“Climate change between 2030 and 2050 is expected to cause about 250,000 deaths”: the alarm raised by the World Health Organization
On the first day of the 2022 United Nations Conference on Climate Change (COP27) in Sharm El Sheikh, Egypt,World Health Organization A new climate alarm has been raised.
In a “bleak reminder,” the WHO issued a stern warning about the need to act now, seizing COP27 as a “critical opportunity for the world to come together and commit once again to keeping the goal of the Paris Agreement alive.” That is, to contain global warming as much as possible within 1.5 degrees percentage.
The World Health Organization stressed that “between 2030 and 2050, it is expected that there will be Climate change will lead to about 250,000 additional deaths each year due to malnutrition” and diseases such as “malaria and diarrhea” and “heat stress”.
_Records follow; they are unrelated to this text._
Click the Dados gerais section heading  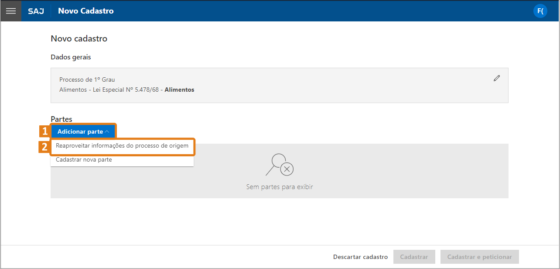71,57
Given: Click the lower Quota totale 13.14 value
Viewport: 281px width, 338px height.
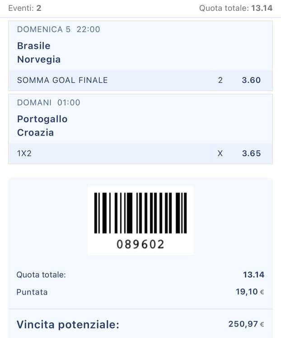Looking at the screenshot, I should point(253,274).
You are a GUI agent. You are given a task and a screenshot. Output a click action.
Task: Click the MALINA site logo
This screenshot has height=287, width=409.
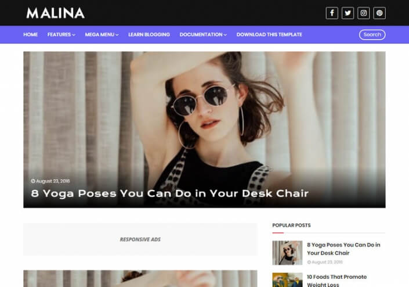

But that’s not all: “It is estimated that by 2030, the direct damage costs of ‘climate change’ alone to health will be between $2 and $4 billion a year.”
Warning from the World Health Organization: “The climate crisis is already affecting people’s health and will continue to do so at an accelerated pace, unless urgent action is taken.”
Director of the World Health Organization, Tedros Adhanom GhebreyesusHe explained, “Climate change is making millions around the world sick or more vulnerable to disease. Increasingly devastating weather events disproportionately affect poor and marginalized communities. It is imperative that leaders and policymakers come together to put health at the center of their negotiations.”
Director of the World Health Organization, Tedros Adhanom Ghebreyesus.
There is “hope” according to the World Health Organization
The World Health Organization itself, however, specified that “there is room for hopefullEspecially if governments now act to fulfill the commitments made in Glasgow in November 2021.”
The World Health Organization noted that “the cost of renewable energy has decreased significantly in recent years” and that, for example, “solar energy is now cheaper than coal or gas in most major economies”.
The World Health Organization has asked governments to “move forward with a fair, equitable and rapid phase-out of fossil fuels and a transition to a clean energy future”. On the decarbonization front, the agency proposed a “fossil fuel non-proliferation treaty, to phase out coal and the like,” which “would represent one of the most important contributions to climate change mitigation.”